Occasion ratée
Je suis déçu. Vraiment, je ne m'attendais pas à ça. Quelle mouche les a-t-elle piqués pour s'en priver? Rater une telle occasion, trop belle pour être vraie. Reconsidérons les faits.
Un certain George Bush, a écrit un livre, réédité en 2004, où il parle du prophète Mohamed, de l'islam, et pas dans des termes élogieux. Et que vois-t-on? Aucune réaction. Rien. Niet...
Que s'est il passé pour que des barbus, flanqués de drapeaux à brûler et de slogans réducteurs, n'aillent protester à une ambassade, à une institution ou même devant une statue? Pourquoi nous ont ils privé de ce spectacle ridicule et amusant de personnes hystériques, gueulent la bave sur la bouche, leur haine de tout ce qui bouge. Cela aurait été un joli show.
Peut être ont-ils mûris? Où peut-être y avait il des manoeuvres invisibles? Ceci, je ne le saurai jamais.
Voici un extrait de l'article du Courrier International, traduit du New York Times, qui en parle:
A une époque, ce George Bush, sans le W., était le membre le plus célèbre de sa famille. Enfant, c’était un vrai rat de bibliothèque et sa boulimie livresque inquiétait même ses parents. Plus tard, il devint pasteur, mais son goût pour la controverse écourta sa carrière. En 1831, il s’installa à New York, dont la réputation de ville dépravée ne faisait que commencer, et il y trouva un emploi comme professeur d’hébreu et de langues orientales dans ce qui est devenu aujourd’hui l’Université de New York. La même année, il publia son premier livre, La Vie de Mahomet, la toute première biographie du fondateur de l’islam écrite par un Américain.
Ne serait-ce que pour cette raison, cet ouvrage mérite toute notre attention. Mais le livre est également un florilège de commentaires passionnés sur le Prophète et son époque.

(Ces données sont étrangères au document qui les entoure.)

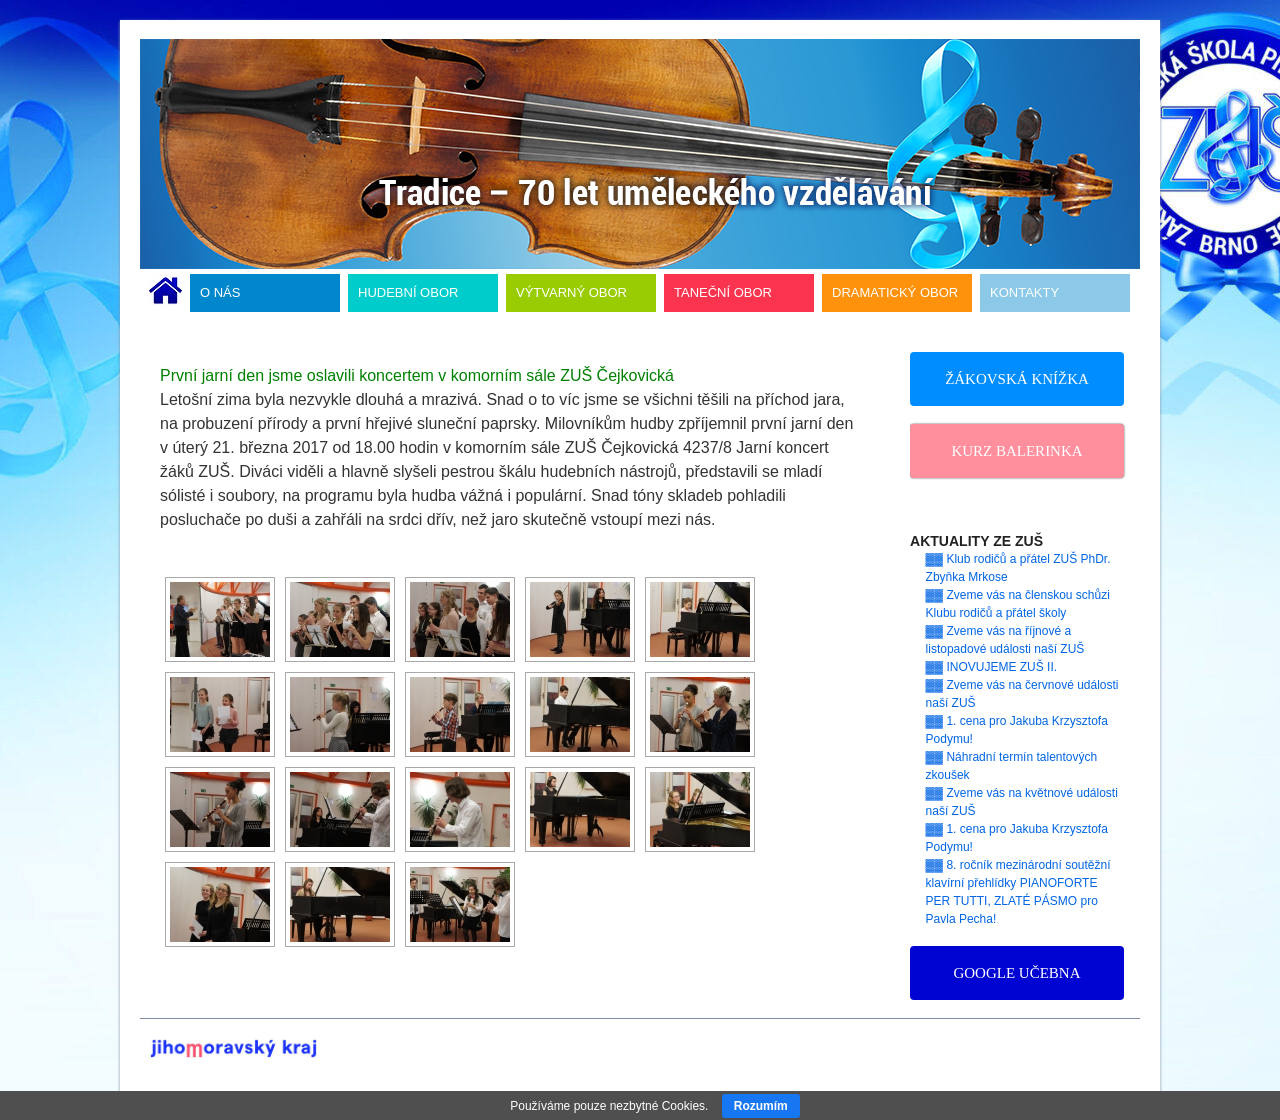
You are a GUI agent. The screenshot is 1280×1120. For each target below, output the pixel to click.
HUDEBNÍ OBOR (408, 292)
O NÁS (220, 292)
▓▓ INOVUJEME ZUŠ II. (992, 667)
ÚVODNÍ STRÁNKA (165, 293)
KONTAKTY (1024, 292)
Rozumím (761, 1106)
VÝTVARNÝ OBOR (571, 292)
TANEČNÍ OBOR (723, 292)
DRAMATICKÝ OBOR (895, 292)
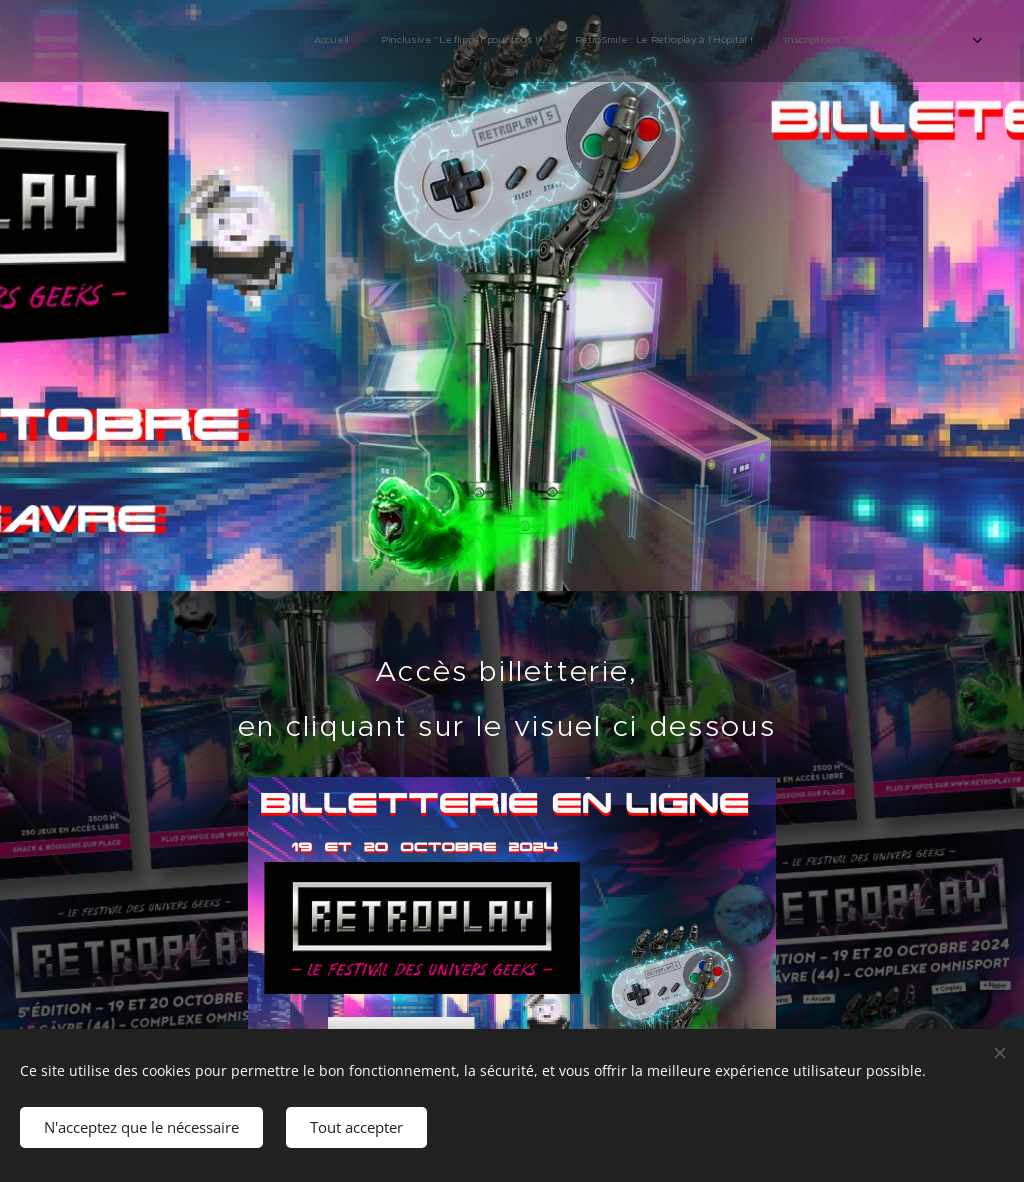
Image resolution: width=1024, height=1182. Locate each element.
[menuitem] (686, 41)
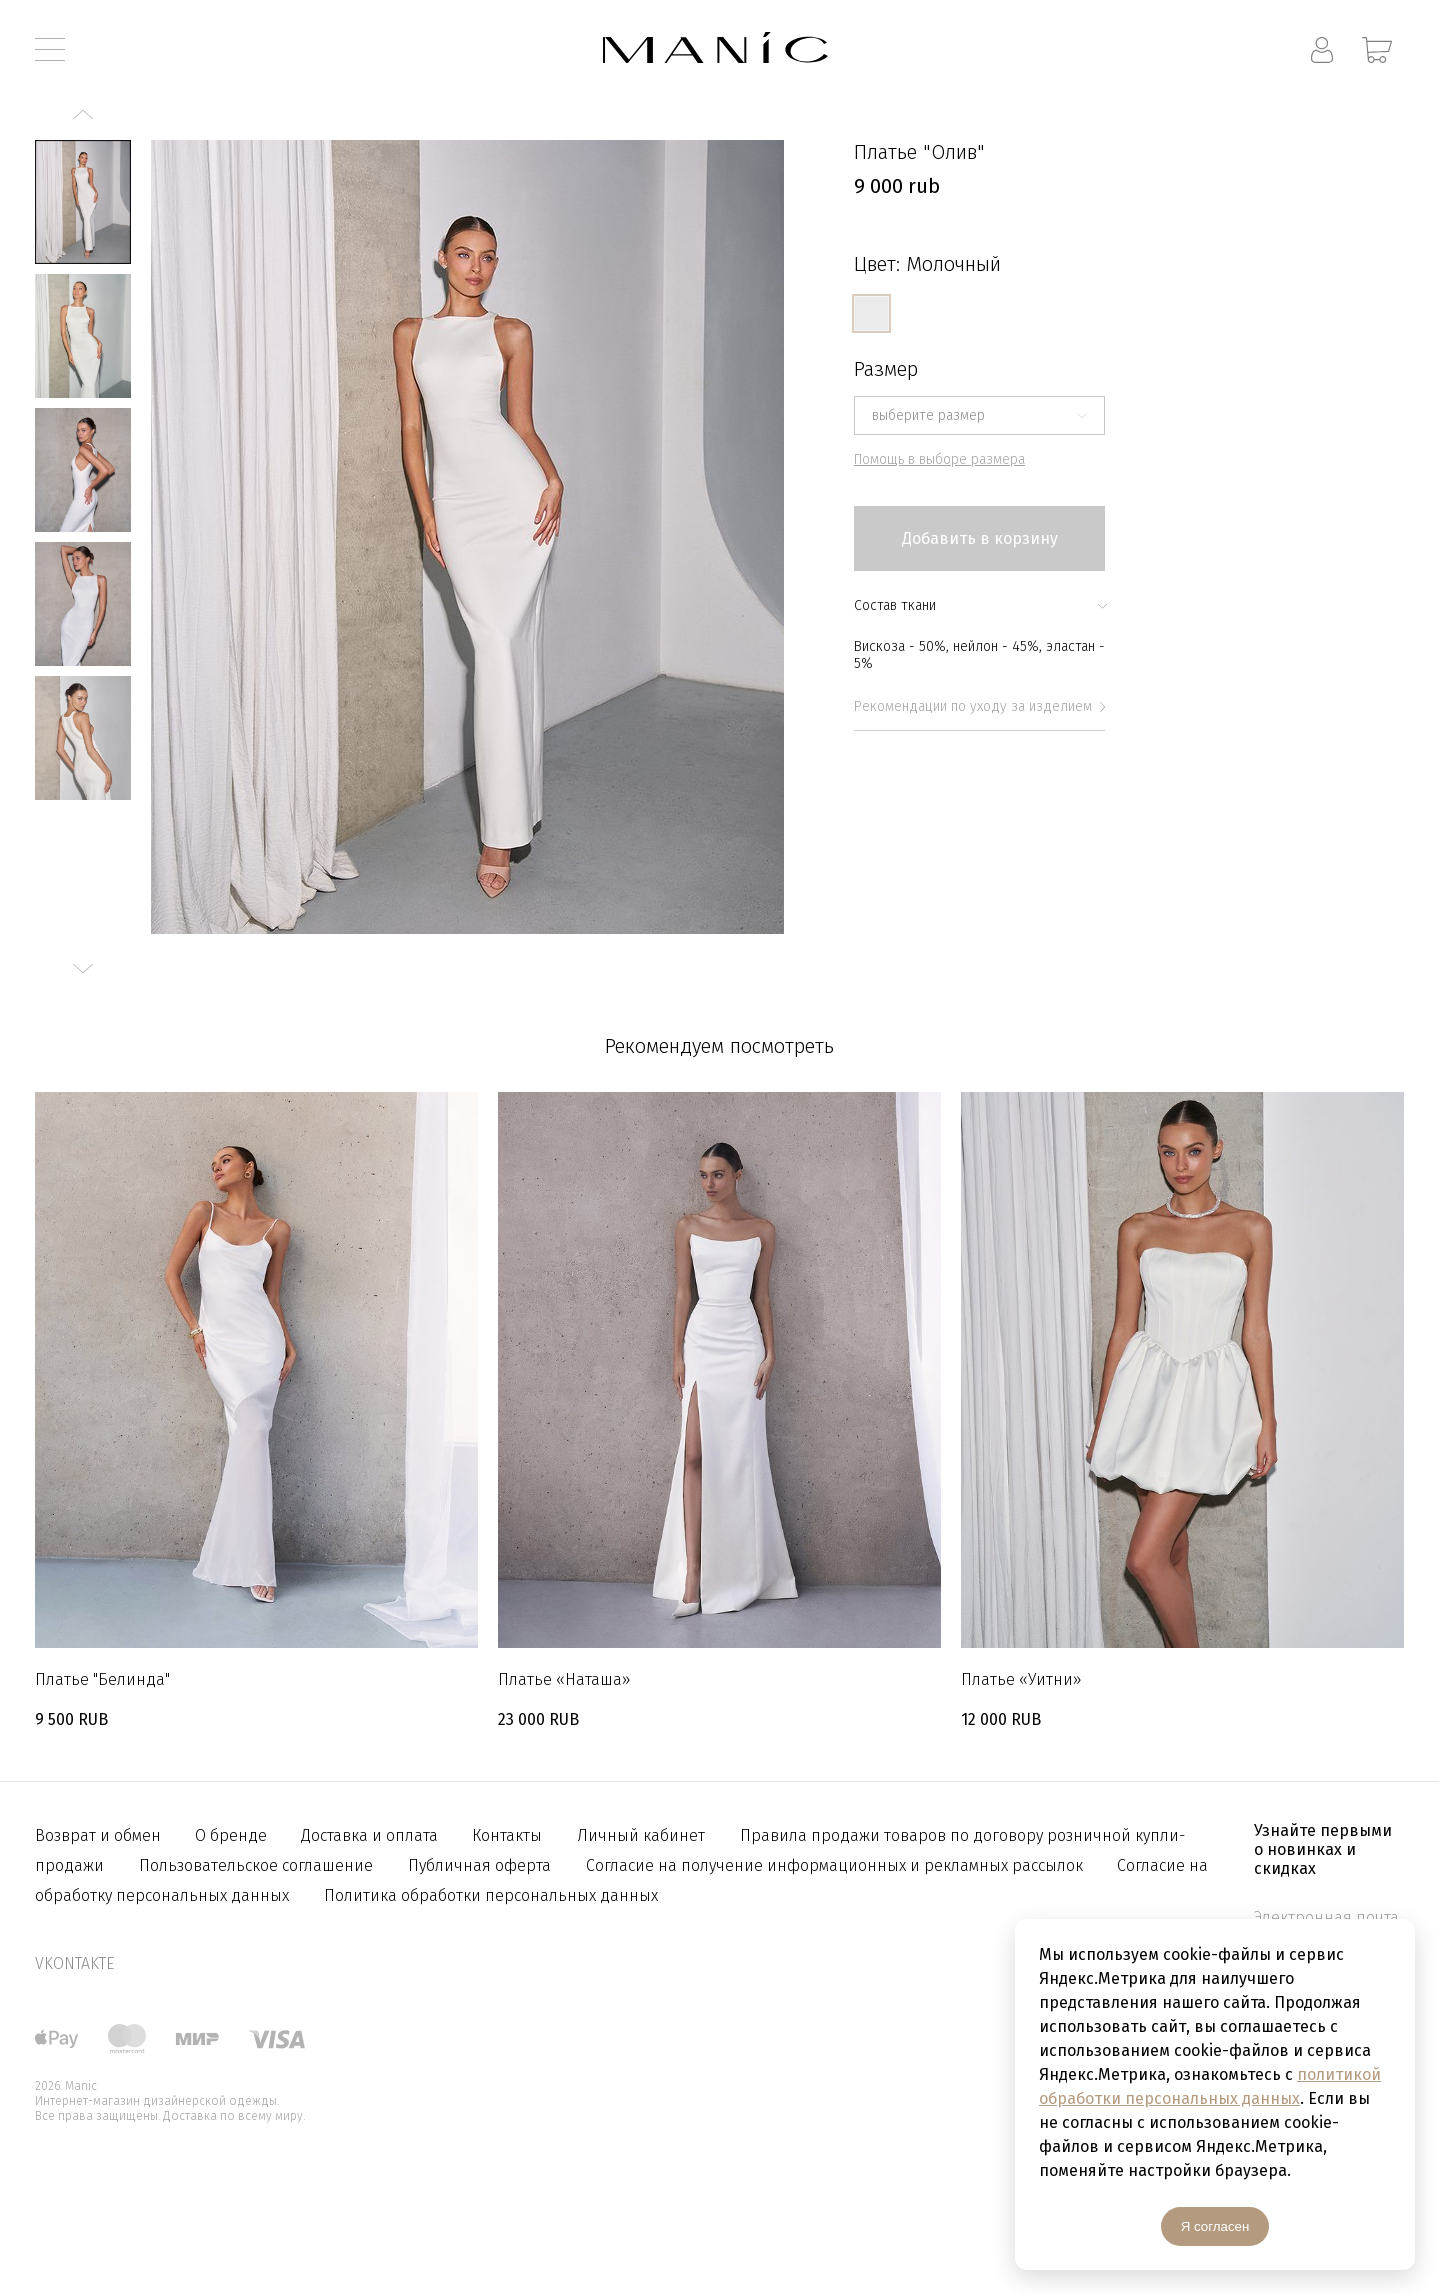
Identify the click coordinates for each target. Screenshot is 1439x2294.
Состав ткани (979, 605)
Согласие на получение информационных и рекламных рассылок (836, 1865)
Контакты (507, 1835)
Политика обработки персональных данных (491, 1895)
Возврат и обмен (100, 1835)
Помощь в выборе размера (939, 459)
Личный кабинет (641, 1835)
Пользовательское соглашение (256, 1865)
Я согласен (1215, 2226)
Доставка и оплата (371, 1835)
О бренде (233, 1835)
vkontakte (74, 1963)
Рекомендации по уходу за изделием (979, 706)
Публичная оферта (479, 1865)
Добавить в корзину (980, 538)
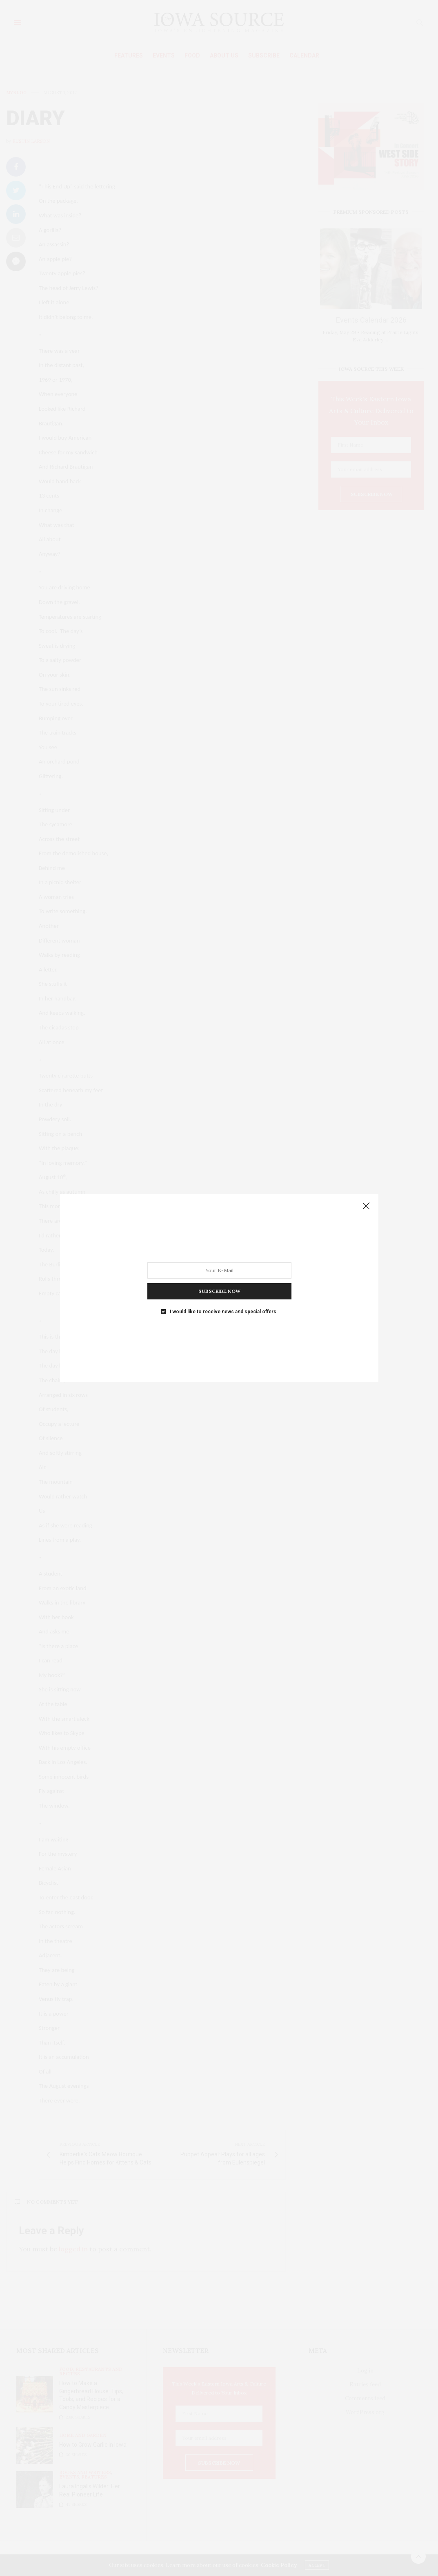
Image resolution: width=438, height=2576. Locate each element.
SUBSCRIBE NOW (219, 1291)
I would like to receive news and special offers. (224, 1311)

Les opinions exprimées par l’auteur sont pour la plupart négatives, tout comme l’ensemble de sa prose sur les autres religions. Bush appelle souvent Mahomet “l’imposteur” et le compare à un charlatan accompli qui a réussi à éblouir d’une “illusion parfaite” ses coreligionnaires. Mais il ne ménage pas non plus ses critiques envers l’état “désastreux” du christianisme de l’époque de Mahomet. Au fil des pages, Bush l’ancien révèle son érudition et sa passion pour le Moyen-Orient, dont la géographie, les habitants et la théologie semblent avoir trouvé un écho chez lui. Malgré sa sévérité envers le Prophète, il était fasciné par l’histoire de cet “homme remarquable, doué d’un “charisme irrésistible” et d’une puissance visionnaire.